Tourisme et développement durable : la réalité au-delà des chiffres

Lors des assises nationales sur le tourisme sénégalais, tenues les 4 et 5 mars 2002 au Méridien-Président, le Président Abdoulaye Wade avait souhaité, à travers des études, de voir plus clairement ce que le tourisme rapporte réellement aux Sénégalais. C’est sans doute une des raisons pour lesquelles une étude intitulée “ Impact du tourisme sur l’économie sénégalaise ” avait été commandée par le ministère du Tourisme, dont les conclusions ont été largement diffusées par la presse les samedi 19, dimanche 20 et lundi 21 avril 2003.

Cette étude est basée sur les résultats d’une enquête auprès des touristes venus visiter le Sénégal. Ainsi, deux sondages ont été effectués en novembre 2001 pour quinze (15) jours et en juillet 2002 pour également quinze (15) jours. Les résultats de cette enquête font état de 1.757 touristes en fin de séjour enquêtés au niveau de cinq (5) points de passage pendant quatre semaines ; 75.000 emplois crées ; 27,5 milliards de rentrées fiscales au Trésor public ; une production touristique estimée à 273 milliards CFA avec une valeur ajoutée de 140,2 milliards pour une participation au PIB courant de 4,6 % ; 4,5 millions de nuitées ; 32.400 F.CFA de dépense moyenne journalière pour une demande touristique évaluée à 145,5 milliards de francs CFA.

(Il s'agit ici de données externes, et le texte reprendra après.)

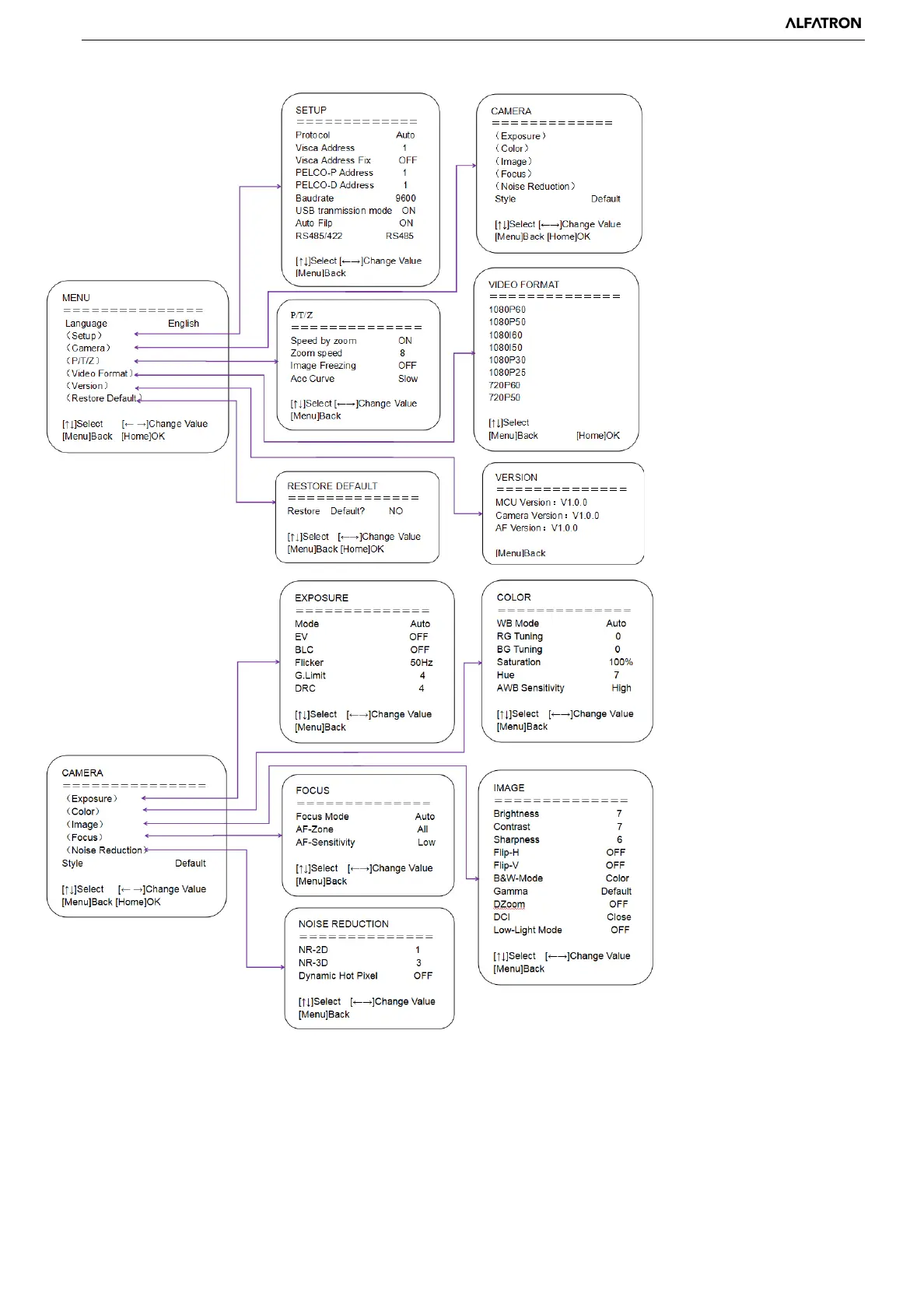The width and height of the screenshot is (924, 1307).
Task: Click the NO value beside Restore Default?
Action: click(396, 511)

Cependant, note le rapport, l’insécurité qui règne dans la région de Ziguinchor n’a pas permis aux enquêteurs de couvrir entièrement cette zone ; ce qui constitue une véritable limite quand on sait que Ziguinchor reste la 3ème région touristique du pays (cf. les statistiques du ministère du Tourisme). Malgré la pertinence et l’opportunité de l’étude, il serait tout de même bon d’attirer l’attention du lecteur sur ces chiffres “ impressionnants ”, les limites de la méthode d’enquête utilisée et les résultats très approximatifs qu’elle donne.

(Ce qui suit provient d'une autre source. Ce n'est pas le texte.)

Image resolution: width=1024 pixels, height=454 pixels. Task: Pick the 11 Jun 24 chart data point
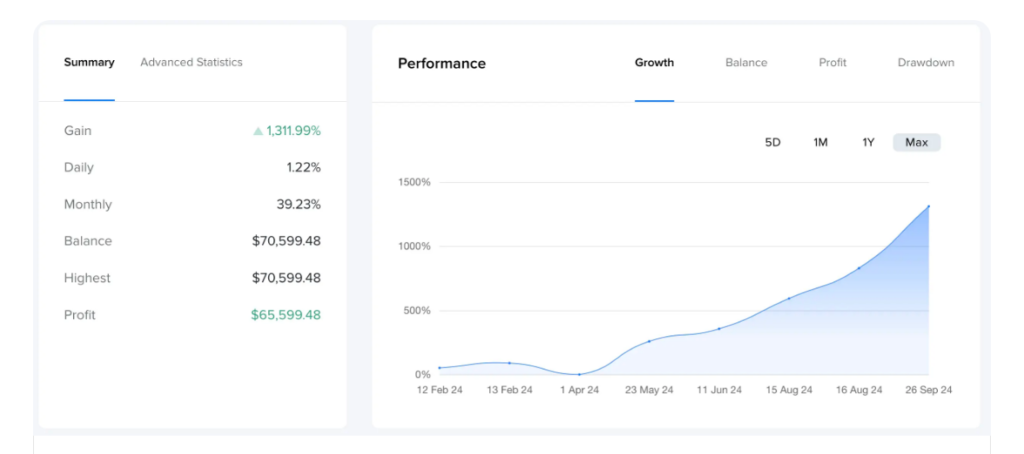coord(719,328)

Appelée méthode indirecte, elle est basée sur des enquêtes par sondage. D’ailleurs beaucoup de pays comme la France, l’Allemagne, la Belgique, le Luxembourg, l’Espagne, la Grèce, les Pays-Bas et le Portugal, bref les pays à grande vocation touristique ne l’utilisent plus. Ils préfèrent plutôt la méthode directe ou méthode bancaire (quoique plus onéreuse) qui fournit des informations plus transparentes. Cette étude d’impact du tourisme sur l’économie n’a pas pris en compte les coûts socio-économiques du secteur et qui ont un impact bien réel sur l’économie sénégalaise.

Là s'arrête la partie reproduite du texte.